Dosya kapsamı, mevcut delil durumu ve ileri sürülen istinaf sebepleri dikkate alındığında mahkemenin vakıa ve hukuki değerlendirmesinde usul ve esas yönünden yasaya aykırılık bulunmadığı, davacı Şirkete ait itiraza mesnet markalardan … sayılı “…” ibareli markanın, dosyadaki delillere göre kullanımının ispatının sağlanamadığı, davacı Şirketin itirazına mesnet diğer markası olan … sayılı “…” ibareli markasının kapsamındaki malların, dava konusu başvuru olan …sayılı “… …” ibareli markanın kapsamındaki mallar ile aynı/benzer olmadığı, diğer yandan marka işaretleri bakımından da benzerlik bulunmadığı, dava konusu başvuru kapsamı ile davacının itirazına mesnet diğer bir markası olan…. sayılı “…” ibareli markasının kapsamında yer alan 06. sınıf mallar ile aynı / aynı tür, 35. ve 40. Sınıf hizmetler ile de benzer / ilişkili olmasına rağmen markalar arasında işaret benzerliğinin bulunmadığı, 6769 sayılı SMK’nın 6/1. maddesinin uygulanması için gereken şartların oluşmadığı, davacıya ait markaların tanınmış olduğunun ispatlanamadığı, dosya kapsamında 6769 sayılı SMK’nın 6/3. maddesinin uygulanması için gerekli şartların oluşmadığı, dava konusu başvurunun kötü niyetli olarak yapıldığı iddialarının ispatlanamadığı anlaşılmakla, davacı vekilinin istinaf başvurusunun esas yönünden reddine dair hüküm kurmak gerekmiştir.

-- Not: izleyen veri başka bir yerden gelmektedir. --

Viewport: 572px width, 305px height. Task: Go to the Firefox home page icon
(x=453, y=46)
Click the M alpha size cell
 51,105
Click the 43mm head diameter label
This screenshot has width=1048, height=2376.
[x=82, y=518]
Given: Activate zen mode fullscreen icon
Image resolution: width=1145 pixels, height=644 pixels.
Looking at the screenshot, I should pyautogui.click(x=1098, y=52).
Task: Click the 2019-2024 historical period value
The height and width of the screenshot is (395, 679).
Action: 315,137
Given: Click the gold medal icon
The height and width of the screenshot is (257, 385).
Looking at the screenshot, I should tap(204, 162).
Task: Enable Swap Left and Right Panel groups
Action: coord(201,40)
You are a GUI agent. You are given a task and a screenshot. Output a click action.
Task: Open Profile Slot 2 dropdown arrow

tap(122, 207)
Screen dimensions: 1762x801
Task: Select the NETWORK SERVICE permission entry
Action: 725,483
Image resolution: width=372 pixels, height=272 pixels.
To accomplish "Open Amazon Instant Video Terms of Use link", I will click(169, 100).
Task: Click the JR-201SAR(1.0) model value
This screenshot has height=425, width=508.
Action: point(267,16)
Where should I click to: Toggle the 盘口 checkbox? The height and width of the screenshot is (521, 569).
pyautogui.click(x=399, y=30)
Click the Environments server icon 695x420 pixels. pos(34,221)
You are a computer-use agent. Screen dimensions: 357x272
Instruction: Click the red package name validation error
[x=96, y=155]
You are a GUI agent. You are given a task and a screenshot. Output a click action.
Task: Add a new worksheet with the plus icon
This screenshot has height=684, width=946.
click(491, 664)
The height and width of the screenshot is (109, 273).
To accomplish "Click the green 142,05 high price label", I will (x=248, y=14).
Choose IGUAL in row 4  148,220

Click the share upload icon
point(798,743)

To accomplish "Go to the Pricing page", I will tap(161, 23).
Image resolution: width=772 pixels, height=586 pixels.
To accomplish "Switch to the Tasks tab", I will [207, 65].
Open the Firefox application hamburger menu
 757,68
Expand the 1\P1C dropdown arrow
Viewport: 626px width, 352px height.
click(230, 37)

HÜKÜM : Gerekçesi yukarıda belirtildiği üzere;
1-Davacı vekilinin istinaf başvurusunun HMK’nın 353/1-b.1 maddesi gereğince ESASTAN REDDİNE,
2-Alınması gereken 59,30 TL maktu istinaf karar ve ilam harcından, davacı tarafça istinaf başvurusunda yatırılan 44,40 TL istinaf karar ve ilam harcının mahsubu ile bakiye 14,90 TL’nin davacıdan tahsili ile hazineye irat kaydına,
3-İstinaf aşamasında davacı tarafından yapılan yargılama giderlerinin davacı üzerinde bırakılmasına,
4-İstinaf aşamasında duruşma açılmadığından taraflar lehine vekalet ücreti takdirine yer olmadığına,
Dosya üzerinde yapılan inceleme sonucunda oybirliği ile 07/10/2021 tarihinde HMK 361. maddesi uyarınca kararın tebliğinden itibaren iki hafta içerisinde Yargıtay temyiz yolu açık olmak üzere karar verildi.

GEREKÇELİ KARARIN YAZILDIĞI TARİH : 20/10/2021

Bu belge 5070 sayılı Yasa hükümlerine göre elektronik olarak imzalanmıştır.